• [Assignment] Repeat, exactly and completely, the entries shown underneath.

• [Exercise inputs]
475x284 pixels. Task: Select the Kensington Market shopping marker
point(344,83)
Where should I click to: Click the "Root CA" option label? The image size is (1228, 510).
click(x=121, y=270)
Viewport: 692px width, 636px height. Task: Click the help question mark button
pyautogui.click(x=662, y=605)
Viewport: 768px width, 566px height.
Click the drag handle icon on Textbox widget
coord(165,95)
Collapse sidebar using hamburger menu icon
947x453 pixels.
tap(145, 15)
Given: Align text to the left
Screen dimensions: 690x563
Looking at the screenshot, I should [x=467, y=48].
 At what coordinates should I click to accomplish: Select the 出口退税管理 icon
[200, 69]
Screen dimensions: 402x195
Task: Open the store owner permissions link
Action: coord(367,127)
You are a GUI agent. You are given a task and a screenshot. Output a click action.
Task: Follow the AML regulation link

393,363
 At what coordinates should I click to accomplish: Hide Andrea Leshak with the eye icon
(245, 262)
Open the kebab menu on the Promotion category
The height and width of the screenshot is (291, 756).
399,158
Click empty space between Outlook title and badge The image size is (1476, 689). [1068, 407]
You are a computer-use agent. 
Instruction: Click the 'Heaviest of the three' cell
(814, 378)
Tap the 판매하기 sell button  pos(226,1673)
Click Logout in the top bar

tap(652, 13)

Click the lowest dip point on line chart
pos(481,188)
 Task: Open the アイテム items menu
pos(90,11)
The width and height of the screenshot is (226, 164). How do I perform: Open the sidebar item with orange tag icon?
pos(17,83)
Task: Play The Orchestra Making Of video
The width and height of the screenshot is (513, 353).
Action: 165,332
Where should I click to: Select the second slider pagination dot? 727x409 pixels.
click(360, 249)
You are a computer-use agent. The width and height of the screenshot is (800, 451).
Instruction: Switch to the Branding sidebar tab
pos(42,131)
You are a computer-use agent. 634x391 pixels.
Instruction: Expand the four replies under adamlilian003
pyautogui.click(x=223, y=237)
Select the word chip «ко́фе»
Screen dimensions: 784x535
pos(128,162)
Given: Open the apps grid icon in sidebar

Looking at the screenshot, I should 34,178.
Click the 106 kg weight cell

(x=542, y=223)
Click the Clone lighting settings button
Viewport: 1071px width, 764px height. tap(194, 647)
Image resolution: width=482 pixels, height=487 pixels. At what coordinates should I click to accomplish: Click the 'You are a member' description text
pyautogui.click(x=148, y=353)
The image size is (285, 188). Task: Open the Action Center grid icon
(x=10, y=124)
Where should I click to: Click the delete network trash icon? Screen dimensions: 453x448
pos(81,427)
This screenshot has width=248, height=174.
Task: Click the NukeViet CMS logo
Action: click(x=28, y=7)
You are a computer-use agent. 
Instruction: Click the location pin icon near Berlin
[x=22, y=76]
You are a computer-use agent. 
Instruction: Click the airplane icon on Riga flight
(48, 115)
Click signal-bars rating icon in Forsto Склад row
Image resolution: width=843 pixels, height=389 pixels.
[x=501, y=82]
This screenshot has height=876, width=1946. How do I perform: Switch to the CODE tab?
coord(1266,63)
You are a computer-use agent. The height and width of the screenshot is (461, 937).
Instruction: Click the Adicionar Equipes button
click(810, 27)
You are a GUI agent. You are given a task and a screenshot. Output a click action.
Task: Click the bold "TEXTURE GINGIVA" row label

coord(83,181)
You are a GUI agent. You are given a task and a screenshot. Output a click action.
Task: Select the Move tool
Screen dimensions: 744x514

• [Answer for this exercise]
475x284 pixels. Task: Select the Kensington Market shopping marker
point(344,83)
Where should I click to: Click the "Root CA" option label? The image size is (1228, 510).
click(x=121, y=270)
Viewport: 692px width, 636px height. Task: Click the help question mark button
pyautogui.click(x=662, y=605)
Viewport: 768px width, 566px height.
Click the drag handle icon on Textbox widget
coord(165,95)
Collapse sidebar using hamburger menu icon
947x453 pixels.
tap(145, 15)
Given: Align text to the left
Screen dimensions: 690x563
Looking at the screenshot, I should [x=467, y=48].
 At what coordinates should I click to accomplish: Select the 出口退税管理 icon
[200, 69]
Screen dimensions: 402x195
Task: Open the store owner permissions link
Action: coord(367,127)
You are a GUI agent. You are given a task and a screenshot. Output a click action.
Task: Follow the AML regulation link

393,363
 At what coordinates should I click to accomplish: Hide Andrea Leshak with the eye icon
(245, 262)
Open the kebab menu on the Promotion category
The height and width of the screenshot is (291, 756).
399,158
Click empty space between Outlook title and badge The image size is (1476, 689). [1068, 407]
You are a computer-use agent. 
Instruction: Click the 'Heaviest of the three' cell
(814, 378)
Tap the 판매하기 sell button  pos(226,1673)
Click Logout in the top bar

tap(652, 13)

Click the lowest dip point on line chart
pos(481,188)
 Task: Open the アイテム items menu
pos(90,11)
The width and height of the screenshot is (226, 164). How do I perform: Open the sidebar item with orange tag icon?
pos(17,83)
Task: Play The Orchestra Making Of video
The width and height of the screenshot is (513, 353).
Action: 165,332
Where should I click to: Select the second slider pagination dot? 727x409 pixels.
click(360, 249)
You are a computer-use agent. The width and height of the screenshot is (800, 451).
Instruction: Switch to the Branding sidebar tab
pos(42,131)
You are a computer-use agent. 634x391 pixels.
Instruction: Expand the four replies under adamlilian003
pyautogui.click(x=223, y=237)
Select the word chip «ко́фе»
Screen dimensions: 784x535
pos(128,162)
Given: Open the apps grid icon in sidebar

Looking at the screenshot, I should 34,178.
Click the 106 kg weight cell

(x=542, y=223)
Click the Clone lighting settings button
Viewport: 1071px width, 764px height. tap(194, 647)
Image resolution: width=482 pixels, height=487 pixels. At what coordinates should I click to accomplish: Click the 'You are a member' description text
pyautogui.click(x=148, y=353)
The image size is (285, 188). Task: Open the Action Center grid icon
(x=10, y=124)
Where should I click to: Click the delete network trash icon? Screen dimensions: 453x448
pos(81,427)
This screenshot has width=248, height=174.
Task: Click the NukeViet CMS logo
Action: click(x=28, y=7)
You are a computer-use agent. 
Instruction: Click the location pin icon near Berlin
[x=22, y=76]
You are a computer-use agent. 
Instruction: Click the airplane icon on Riga flight
(48, 115)
Click signal-bars rating icon in Forsto Склад row
Image resolution: width=843 pixels, height=389 pixels.
[x=501, y=82]
This screenshot has height=876, width=1946. How do I perform: Switch to the CODE tab?
coord(1266,63)
You are a computer-use agent. The height and width of the screenshot is (461, 937).
Instruction: Click the Adicionar Equipes button
click(810, 27)
You are a GUI agent. You are given a task and a screenshot. Output a click action.
Task: Click the bold "TEXTURE GINGIVA" row label

coord(83,181)
You are a GUI agent. You are given a task and a screenshot. Output a click action.
Task: Select the Move tool
Screen dimensions: 744x514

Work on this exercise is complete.